Der Band ist gelungen: Die Einleitung Söders ist knapp, aber stringent. Der lateinische Text ist übersichtlich strukturiert und gut lesbar. Die Übersetzung ins Deutsche ist textgetreu und dennoch flüssig. Die Bibliographie steht auf dem neuesten Stand, das Register ist lückenlos. Dennoch hat er auch einige Schwächen: So stellt sich die Frage, warum der lateinische Text auf der Grundlage nur einer einzigen Handschrift – das ist die Handschrift Oxford, Merton College 59, die als »Leithandschrift« bezeichnet wird (31) – konstituiert wurde. Zwar wird im textkritischen Apparat ein durchgängiger Vergleich mit der Wiener Handschrift lat. 1453 geboten, doch hätte man wohl erwarten dürfen, dass auch die beiden weiteren Handschriften Rom, Bibl. Vat. Borghese 325, und Turin, Univ. Bibl. K. II. 26, durchkollationiert und die Varianten im textkritischen Apparat präsentiert werden.
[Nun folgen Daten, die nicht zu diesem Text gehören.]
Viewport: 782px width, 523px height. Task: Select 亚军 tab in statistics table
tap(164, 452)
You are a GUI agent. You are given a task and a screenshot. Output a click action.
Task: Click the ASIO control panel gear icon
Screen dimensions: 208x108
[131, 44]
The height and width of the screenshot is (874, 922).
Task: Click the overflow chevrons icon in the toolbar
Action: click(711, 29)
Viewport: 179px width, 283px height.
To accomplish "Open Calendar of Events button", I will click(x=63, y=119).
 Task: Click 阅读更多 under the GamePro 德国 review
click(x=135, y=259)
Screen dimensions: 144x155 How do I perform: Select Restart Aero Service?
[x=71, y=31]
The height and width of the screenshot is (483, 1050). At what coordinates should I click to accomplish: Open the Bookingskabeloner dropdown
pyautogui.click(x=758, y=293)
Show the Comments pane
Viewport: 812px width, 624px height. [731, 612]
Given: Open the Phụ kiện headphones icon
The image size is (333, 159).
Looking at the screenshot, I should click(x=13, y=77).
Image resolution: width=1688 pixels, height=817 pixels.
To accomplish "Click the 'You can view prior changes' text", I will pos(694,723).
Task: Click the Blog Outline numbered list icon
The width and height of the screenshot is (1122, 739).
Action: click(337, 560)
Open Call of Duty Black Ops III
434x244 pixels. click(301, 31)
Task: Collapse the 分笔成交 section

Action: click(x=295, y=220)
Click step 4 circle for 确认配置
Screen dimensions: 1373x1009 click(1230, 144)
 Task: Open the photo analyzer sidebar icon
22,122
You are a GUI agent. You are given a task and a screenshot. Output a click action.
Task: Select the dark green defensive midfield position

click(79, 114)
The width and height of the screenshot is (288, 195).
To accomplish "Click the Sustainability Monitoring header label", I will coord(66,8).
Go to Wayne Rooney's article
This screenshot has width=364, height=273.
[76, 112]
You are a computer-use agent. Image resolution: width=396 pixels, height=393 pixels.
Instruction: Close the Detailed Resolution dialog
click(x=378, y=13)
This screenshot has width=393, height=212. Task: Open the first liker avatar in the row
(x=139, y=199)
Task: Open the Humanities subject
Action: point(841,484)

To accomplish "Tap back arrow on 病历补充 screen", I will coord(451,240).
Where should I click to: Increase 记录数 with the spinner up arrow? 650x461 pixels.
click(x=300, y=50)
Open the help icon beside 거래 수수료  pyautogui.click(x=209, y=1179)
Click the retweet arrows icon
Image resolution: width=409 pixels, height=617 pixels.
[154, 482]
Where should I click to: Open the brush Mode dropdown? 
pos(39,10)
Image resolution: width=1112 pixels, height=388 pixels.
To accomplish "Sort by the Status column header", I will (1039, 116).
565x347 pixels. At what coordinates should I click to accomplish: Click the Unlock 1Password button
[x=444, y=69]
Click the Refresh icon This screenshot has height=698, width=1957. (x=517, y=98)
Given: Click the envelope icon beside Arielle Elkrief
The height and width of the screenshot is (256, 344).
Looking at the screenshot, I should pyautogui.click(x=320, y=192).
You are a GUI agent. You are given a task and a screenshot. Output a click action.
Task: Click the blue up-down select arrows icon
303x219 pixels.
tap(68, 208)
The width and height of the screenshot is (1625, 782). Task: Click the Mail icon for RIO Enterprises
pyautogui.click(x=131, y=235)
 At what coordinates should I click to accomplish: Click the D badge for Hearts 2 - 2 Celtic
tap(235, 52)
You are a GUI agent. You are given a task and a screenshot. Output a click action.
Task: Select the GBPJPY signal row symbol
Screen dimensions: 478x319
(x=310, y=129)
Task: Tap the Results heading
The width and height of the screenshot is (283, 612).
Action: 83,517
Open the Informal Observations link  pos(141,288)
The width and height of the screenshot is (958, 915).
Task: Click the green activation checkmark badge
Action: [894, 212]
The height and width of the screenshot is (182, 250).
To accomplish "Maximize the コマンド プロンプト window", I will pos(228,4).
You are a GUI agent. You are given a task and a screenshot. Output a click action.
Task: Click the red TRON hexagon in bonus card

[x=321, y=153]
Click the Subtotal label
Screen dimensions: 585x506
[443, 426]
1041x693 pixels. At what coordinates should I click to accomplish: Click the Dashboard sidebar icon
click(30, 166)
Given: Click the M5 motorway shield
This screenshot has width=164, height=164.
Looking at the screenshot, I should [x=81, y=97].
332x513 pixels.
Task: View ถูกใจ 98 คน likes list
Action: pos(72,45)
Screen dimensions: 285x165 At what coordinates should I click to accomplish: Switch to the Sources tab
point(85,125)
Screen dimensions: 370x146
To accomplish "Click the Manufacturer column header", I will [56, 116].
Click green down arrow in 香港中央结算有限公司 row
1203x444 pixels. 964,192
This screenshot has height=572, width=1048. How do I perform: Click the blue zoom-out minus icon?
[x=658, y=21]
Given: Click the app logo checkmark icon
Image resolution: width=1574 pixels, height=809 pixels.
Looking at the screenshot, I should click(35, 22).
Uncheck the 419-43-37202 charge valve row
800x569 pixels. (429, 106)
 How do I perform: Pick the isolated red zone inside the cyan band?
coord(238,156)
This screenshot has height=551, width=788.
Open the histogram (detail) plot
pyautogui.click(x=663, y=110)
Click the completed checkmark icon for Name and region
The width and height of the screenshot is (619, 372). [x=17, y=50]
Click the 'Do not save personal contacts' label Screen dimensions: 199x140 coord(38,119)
Dennoch darf der Band in keiner geisteswissenschaftlich ausgerichteten Bibliothek fehlen. Denn zum einen ist er für sich genommen ein bedeutendes Zeugnis eines unbestechlichen mittelalterlichen Denkers. Zum andern aber ist er ein unentbehrlicher Teil der Reihe Herders Bibliothek der Philosophie des Mittelalters, über die der renommierte Philosophiehistoriker Kurt Flasch schrieb, sie habe Charakter und verdiene jedes Lob (Vielfalt statt Scholastik, NZZ vom 22. 4. 2006).